> Thanks Matt.  I did look a bit through the 'stats slabs' command, but
> perhaps I'm not interpreting it correctly.  In the most basic test,
> when I put in a 100 byte object, I'm seeing a slab being created with
> a chunk size of 176.  However, 'stats sizes' shows me one item of
> '192'.  So there's part of my confusion...am I using 176 bytes for the
> object or 192?
>
> The second part of my confusion is the ability to actually see that
> 100 byte object.  If instead of 100 bytes, I use 150, I'm not seeing
> any difference in the output of 'stats slabs' or 'stats sizes'.
> Obviously I can do these contrived tests and know what it is I'm
> putting into the cache, but I'm concerned that when it moves into a
> production setting I won't know the exact size of all the objects in
> the cache.  I'm using server version 1.2.8 at the moment.
>
> Am I reading these stats incorrectly?
>
> Any detailed help would be really appreciated.
>
> Thanks so much.

An item size is the value length + the key length + pointers + bytes to
store the length + CAS header + a couple terminators/misc things. I don't
have the exact item overhead offhand but will look it up and put it in the
wiki.

You can easily calculate your memory overhead on a slab:

STAT 3:chunk_size 152
STAT 3:chunks_per_page 6898
STAT 3:total_pages 291
STAT 3:total_chunks 2007318
STAT 3:used_chunks 2007310
STAT 3:free_chunks 8
STAT 3:free_chunks_end 0
STAT 3:mem_requested 271013713

chunk_size * chunks_per_page is the amount of bytes in a page for this
slab class, which is 1048496 here.

* 291 pages == 305112336 bytes allocated in the slab.
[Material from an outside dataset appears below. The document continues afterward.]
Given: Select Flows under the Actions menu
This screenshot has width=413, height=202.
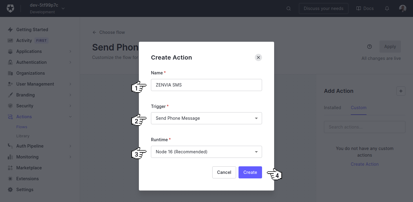Looking at the screenshot, I should tap(21, 126).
mem_requested is a shorthand that states the amount of memory actual items
(the total length, value + key + misc) take up within a slab.

271013713 / 305112336
        ~0.89% rounded.

So I've lost 11% memory overhead in this slab on top of the ~30 bytes per
item. used_chunks * the standard overhead will give you most of the rest
of the memory overhead. So it's probably closer to 60 megabytes, total?

'stats sizes' will throw items into the nearest "slab" if everything were
cut by 64 byte slabs. The rounding is probably putting it into the 192
byte bucket for you. If your item goes into the 172 byte slab, you're
definitely using 172 bytes or less.

The idea is that we trade off some memory overhead for consistent speed in
O(1) operations. We know ways to improve the efficiency and will be doing
so over the next few months, but I wouldn't say this is horrific at all.
Remove some headers, switch back to malloc or jemalloc/etc and you lose
consistent performance.

The overhead is most pronounced for small keys as well. Consider reducing
your key size, disabling CAS (-C) if you never use it (8 bytes per item),
or reducing the slab growth factor to close down the overhead.

As soon as I get a chance I'm adding some more modes to damemtop so folks
can more easily see slab overhead... The mem_requested stat trond added
and the pointer_size stat lets us trivially calculate overhead given that
you already understand that a stored "value" is actually "key + value" for
length, not just the value you're storing.

I'll throw out a side pointer here actually; This sort of knowledge is why
it's nice that memcached can store 0 byte values. If your client allows
you, you can store bits in the flags section, otherwise the existence of
the key itself may be enough data for some things you store.